Credit has been expanding quickly yet with commodity prices falling and the global economy slowing, growth may not reach 4% this year. That’s too low to meet rising expectations.

Peruvians I talked to are worried that in the next presidential election set for April 2016, a fickle electorate will give in to populism.

Complicating the matter for anyone associated with the establishment are corruption allegations involving President Ollanta Humala’s wife and a former Humala campaign chief.

Local supporters of chavismo, who believe Peru needs a strongman, will make the spurious claim that corruption and the market economy are somehow linked.

All of this means that if the market model is to be preserved, its advocates will need to vigorously defend its moral legitimacy over the next year.

That Peru hasn’t already fallen prey to the nationalism and populism launched by Chávez—thus following some pied piper of its own off a cliff—is best explained by the structural reforms that generated the strong growth. The country has done a reasonably good job of diversifying its exports since 1990. That’s when it began to dismantle a punishing system of import tariffs and quotas, and ended a hyperinflation that reached an annualized 20,000%.
 
When Mr. Humala ran for office in 2011 he campaigned on a hard-left nationalist, socialist platform. He moderated his message when he faced a runoff against Keiko Fujimori, the daughter of former president Alberto Fujimori. But once he was in power his base expected him to increase the state’s role in the economy and to consolidate power in the spirit of Venezuela’s Bolivarian revolution.

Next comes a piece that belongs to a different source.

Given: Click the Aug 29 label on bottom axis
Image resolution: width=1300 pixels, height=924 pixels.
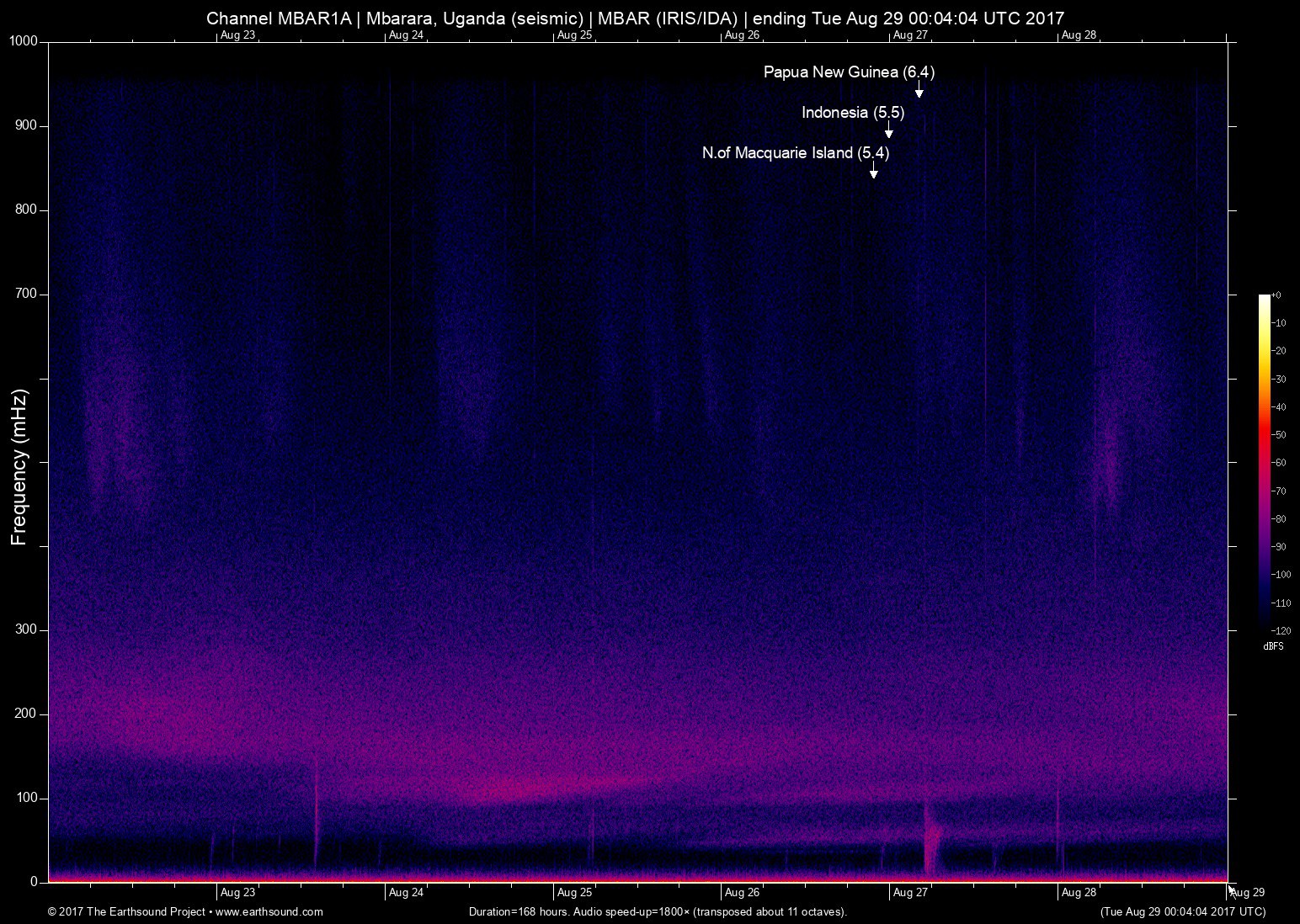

He has done neither, most likely because he knew that going backward on reform would hit his own constituents the hardest. His government has been fiscally conservative, inflation is low, and property rights have been largely respected. The Pacific Alliance, a new trade pact with Colombia, Mexico and Chile is opening markets further.

On a visit to the Journal’s New York offices earlier this month, Peru’s ambassador to the U.S., Luis Miguel Castilla, told me that while mining still makes up a large share of total exports, openness to imports has made the country globally competitive in the export of coffee, fish meal, fish oil and nontraditional agriculture products like asparagus, artichokes and grapes. Today Peru exports footwear, textiles, ceramics, chemicals and liquid natural gas.

The former finance minister also noted that foreign direct investment to Peru increased by a factor of 4.8 between 2004 and 2014, and exports increased 3.1 times. Peruvian gross domestic product almost doubled during those years, and the poverty rate dropped to 24% from 59%.

Still, the downturn in commodity prices is eating into growth and the slowdown that began last year continues. Market forecasts for GDP growth are in the 3% range for 2015. Peru’s economy is performing far better than most in the region, but lackluster is not what Peruvians have come to expect.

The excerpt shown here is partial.